The U.S. Federal Sentencing Guidelines provide useful insight into what the U.S. government expects. Under these guidelines, to have an effective ethics and compliance program, an organization must act to prevent crime and promote an organizational culture that encourages lawful behavior. If a company is prosecuted, the severity of the potential penalty can be reduced if an effective compliance program was in place at the time of the misconduct.

Following the Sentencing Guidelines, other regulatory bodies have issued written guidance describing effective compliance programs and policies. However, it is not enough to have policies and a program. The FCPA Resource Guide jointly published by the U.S. Securities and Exchange Commission, and the DOJ notes that:

A well-designed compliance program that is not enforced in good faith, such as when corporate management explicitly or implicitly encourages employees to engage in misconduct to achieve business objectives, will be ineffective. DOJ and SEC have often encountered companies with compliance programs that are strong on paper but that nevertheless have significant FCPA violations because management has failed to effectively implement the program even in the face of obvious signs of corruption.

A recent case in the Northern District of California federal court illustrates the point. Following a conviction on antitrust offenses, a federal judge sentenced AU Optronics (AUO), a Taiwan-based corporation, to three years’ probation and imposed a $500 million fine. As part of the sentence, the court required that AUO “develop, adopt and implement an effective compliance and ethics program.” The government recently accused AUO of violating the court’s directive. The government cited the company’s failure to hire a chief antitrust compliance officer and its board of directors’ failure to exercise the appropriate oversight over antitrust compliance. A hearing is currently scheduled for May 29.

AUO’s alleged compliance failures should be contrasted with Siemens’ successful implementation of its program. Based on the Siemens’ efforts, as documented by a corporate monitor, the government concluded that the company had complied with the requirements of its plea agreement and its final judgment in the SEC civil action.

Training is key

It is not uncommon for companies experiencing a compliance failure to have had a training program in place. The failure is often perceived to suggest some deficiency in the program. Distributing an ethics policy, or even having periodic general lectures on compliance, is unlikely to create either a compliance culture or a sufficiently educated workforce. It is also unlikely to impress prosecutors in the event of a compliance failure.

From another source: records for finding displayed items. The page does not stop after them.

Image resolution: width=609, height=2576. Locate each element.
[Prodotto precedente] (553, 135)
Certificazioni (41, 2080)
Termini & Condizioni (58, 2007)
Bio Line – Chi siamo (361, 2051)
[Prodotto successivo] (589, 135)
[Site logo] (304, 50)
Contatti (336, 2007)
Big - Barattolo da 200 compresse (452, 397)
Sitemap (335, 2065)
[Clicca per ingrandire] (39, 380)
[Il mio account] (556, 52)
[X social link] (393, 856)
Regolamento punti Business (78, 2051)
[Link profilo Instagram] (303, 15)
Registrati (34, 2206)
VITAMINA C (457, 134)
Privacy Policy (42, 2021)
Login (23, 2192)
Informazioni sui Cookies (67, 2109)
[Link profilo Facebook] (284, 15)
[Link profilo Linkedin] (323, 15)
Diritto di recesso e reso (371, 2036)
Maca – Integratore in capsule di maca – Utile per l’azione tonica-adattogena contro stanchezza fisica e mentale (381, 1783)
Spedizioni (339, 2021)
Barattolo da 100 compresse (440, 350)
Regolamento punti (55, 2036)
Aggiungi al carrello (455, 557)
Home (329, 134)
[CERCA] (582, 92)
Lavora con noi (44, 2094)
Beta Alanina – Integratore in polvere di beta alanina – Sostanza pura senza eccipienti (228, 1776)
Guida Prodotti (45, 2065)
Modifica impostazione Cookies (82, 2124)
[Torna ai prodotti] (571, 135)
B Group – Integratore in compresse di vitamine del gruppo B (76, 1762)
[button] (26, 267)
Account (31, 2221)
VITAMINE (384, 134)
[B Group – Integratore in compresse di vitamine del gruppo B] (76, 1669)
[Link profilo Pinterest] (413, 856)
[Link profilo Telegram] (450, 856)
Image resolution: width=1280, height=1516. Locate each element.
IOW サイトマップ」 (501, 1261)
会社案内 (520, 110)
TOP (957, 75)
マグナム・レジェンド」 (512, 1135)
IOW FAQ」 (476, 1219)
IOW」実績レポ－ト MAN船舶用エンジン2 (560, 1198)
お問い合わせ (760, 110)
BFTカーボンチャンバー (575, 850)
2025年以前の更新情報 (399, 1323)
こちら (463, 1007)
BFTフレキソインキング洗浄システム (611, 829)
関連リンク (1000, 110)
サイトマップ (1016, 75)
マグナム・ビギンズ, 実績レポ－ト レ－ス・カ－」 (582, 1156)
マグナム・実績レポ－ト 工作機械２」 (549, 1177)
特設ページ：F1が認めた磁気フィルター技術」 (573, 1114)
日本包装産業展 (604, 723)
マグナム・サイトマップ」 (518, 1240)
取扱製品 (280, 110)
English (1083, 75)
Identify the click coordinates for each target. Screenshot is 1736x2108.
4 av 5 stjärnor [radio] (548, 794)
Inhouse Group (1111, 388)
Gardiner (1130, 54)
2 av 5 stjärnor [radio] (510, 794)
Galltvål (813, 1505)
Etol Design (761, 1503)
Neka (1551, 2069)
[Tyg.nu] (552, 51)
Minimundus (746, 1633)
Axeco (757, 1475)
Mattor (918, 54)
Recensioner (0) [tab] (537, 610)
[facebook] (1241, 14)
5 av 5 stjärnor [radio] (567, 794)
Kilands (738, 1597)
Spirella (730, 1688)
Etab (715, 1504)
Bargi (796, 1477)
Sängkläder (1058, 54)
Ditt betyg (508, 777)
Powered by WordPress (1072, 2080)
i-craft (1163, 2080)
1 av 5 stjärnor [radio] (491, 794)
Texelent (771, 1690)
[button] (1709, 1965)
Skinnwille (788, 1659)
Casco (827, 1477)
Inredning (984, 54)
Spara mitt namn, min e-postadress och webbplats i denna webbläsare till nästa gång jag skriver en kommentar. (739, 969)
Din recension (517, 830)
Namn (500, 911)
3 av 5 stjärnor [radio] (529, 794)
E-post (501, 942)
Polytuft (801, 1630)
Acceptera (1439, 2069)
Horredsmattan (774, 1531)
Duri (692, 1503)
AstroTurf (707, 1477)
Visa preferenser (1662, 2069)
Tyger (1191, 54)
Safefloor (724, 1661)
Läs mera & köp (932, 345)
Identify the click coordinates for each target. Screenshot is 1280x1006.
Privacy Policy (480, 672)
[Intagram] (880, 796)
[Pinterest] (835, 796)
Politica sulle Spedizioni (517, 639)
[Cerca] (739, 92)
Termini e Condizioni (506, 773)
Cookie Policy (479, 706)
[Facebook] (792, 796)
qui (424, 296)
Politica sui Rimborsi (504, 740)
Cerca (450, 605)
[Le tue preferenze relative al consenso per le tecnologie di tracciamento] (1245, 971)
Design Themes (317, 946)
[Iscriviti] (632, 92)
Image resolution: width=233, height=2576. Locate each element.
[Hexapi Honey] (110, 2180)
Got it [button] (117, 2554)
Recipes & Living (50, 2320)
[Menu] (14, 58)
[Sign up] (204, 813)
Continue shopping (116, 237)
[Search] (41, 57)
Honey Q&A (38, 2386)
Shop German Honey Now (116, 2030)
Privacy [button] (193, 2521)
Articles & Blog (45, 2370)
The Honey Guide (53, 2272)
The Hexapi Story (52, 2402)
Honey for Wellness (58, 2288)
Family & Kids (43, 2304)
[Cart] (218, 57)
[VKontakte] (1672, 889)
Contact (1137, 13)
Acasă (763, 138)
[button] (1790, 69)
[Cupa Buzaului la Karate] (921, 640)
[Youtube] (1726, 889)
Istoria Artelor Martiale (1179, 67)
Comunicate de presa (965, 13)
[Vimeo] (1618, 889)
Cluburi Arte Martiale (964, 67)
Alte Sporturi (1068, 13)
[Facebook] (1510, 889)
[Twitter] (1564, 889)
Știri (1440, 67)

In addition to straightforward explanations of the types of prohibited and expected conduct, employees should be given information designed to help them understand the reasons behind the compliance policy. Such training should also be tailored to the employees’ functions; “cookie cutter” web-based training will not suffice. For individuals in high risk positions, in-person training is ideal.

Conclusion

A compliance failure is likely to be expensive, even if the government does not pursue enforcement action. The money is not all wasted if the company takes the “opportunit[y] that comes from a good crisis” to invest in a stronger compliance function that is better suited to the company’s specific business and culture, as well as today’s ever-changing conditions. Effective leadership, clearly articulated standards, robust employee education, and user-friendly reporting lines might make the difference in the future between reporting questionable conduct by a colleague or external contact and ignoring or, worse, concealing it.